Second, in analysing the impact mechanism, the study selected the labour productivity of the secondary industry and analysed the overall productivity of the counties. Future research should expand the selection of impact mechanism indicators for parks.

Third, the construction of NASTPs has impacted local economic and social development. Limited by the availability of county data, this study only examined the impact on the quantitative growth of county economies. Future research should deeply explore this effect from multiple perspectives, such as population movement, production efficiency, and industrial structure transformation.

Fourth, this study examined the economic effects of the construction of NASTPs at a national level. It focused on the positive impacts brought about by the development of the parks. However, due to the limitations of the double difference method, only the overall development effects were analysed. The developmental defects of the parks within specific counties cannot be well analysed, and future research needs to explore more appropriate analysis methods.
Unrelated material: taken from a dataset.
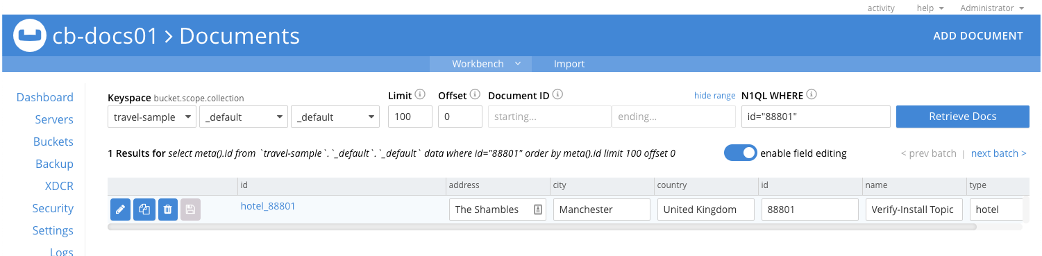Expand the Administrator user menu
This screenshot has height=256, width=1042.
point(992,8)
Fifth, due to data availability (e.g., data on capital investment in NASTPs are not available), the current multi-period DID used binary variables for NASTP policy, which cannot reflect the different policy implementation efforts in different regions. In the future, more comprehensive data need to be obtained through multiple channels, and more appropriate methods should be selected to study the dynamic effects of NASTP development.

Last, it is important to note that many factors affect county economic development, and this study may have problems with omitted variables and self-selection due to unobserved variables. Future optimisation of the double difference model and the selected variables will be required on an ongoing basis.

6. Conclusions and Policy Implications

6.1. Conclusions

NASTPs are important national initiatives for promoting agricultural sci-tech innovation and regional economic development in China. After more than 20 years of development, NASTPs have become the foundation of high-tech agricultural industries in counties, making the accurate evaluation of the impact of parks on the economic development of counties a matter of great concern. This study used panel data from 2000 to 2019 for 1743 counties across China and the multi-period double-difference method to conduct a systematic analysis test. The results showed that constructing NASTPs has significantly increased counties’ real GDP and GDP per capita. However, regional heterogeneity was observed, with the economic driving effect of NASTPs showing a pattern of ‘diminishing marginal effects.’ This result suggests that if the government can rationalise the layout of the NASTPs, it can reduce the economic development gap between regions while driving economic growth at the county level. At the same time, there is heterogeneity in the economic growth effects of parks in terms of government financial resources, with NASTPs in counties with high financial resources being able to play a more significant role in driving economic growth. In addition, this study also finds that NASTPs mainly promote county economic growth through the agglomeration, institutional environment, and innovation effects.

6.2. Policy Suggestions

Currently, China’s economy is demonstrating high-quality progress, and counties are the focus of development. However, the development of county economies is threatened by weak industrial bases, lagging infrastructure and public services, and aging populations. As the country’s ‘testing grounds’ for agricultural science and technology innovation, NASTPs can help solve these issues facing county economic development. On one hand, all levels of government should encourage the rational layout and construction of agricultural sci-tech parks and gradually explore and promote the construction of NASTPs. Notably, the construction of NASTPs can rapidly improve economic development in areas with relatively low levels of economic development, which can narrow gaps between regions. In addition, to promote the construction of NASTPs, the government should take a complete survey of the differences in development across regions and increase policy support for funding and projects in less-developed areas with relatively low levels of economic development and less access to financing.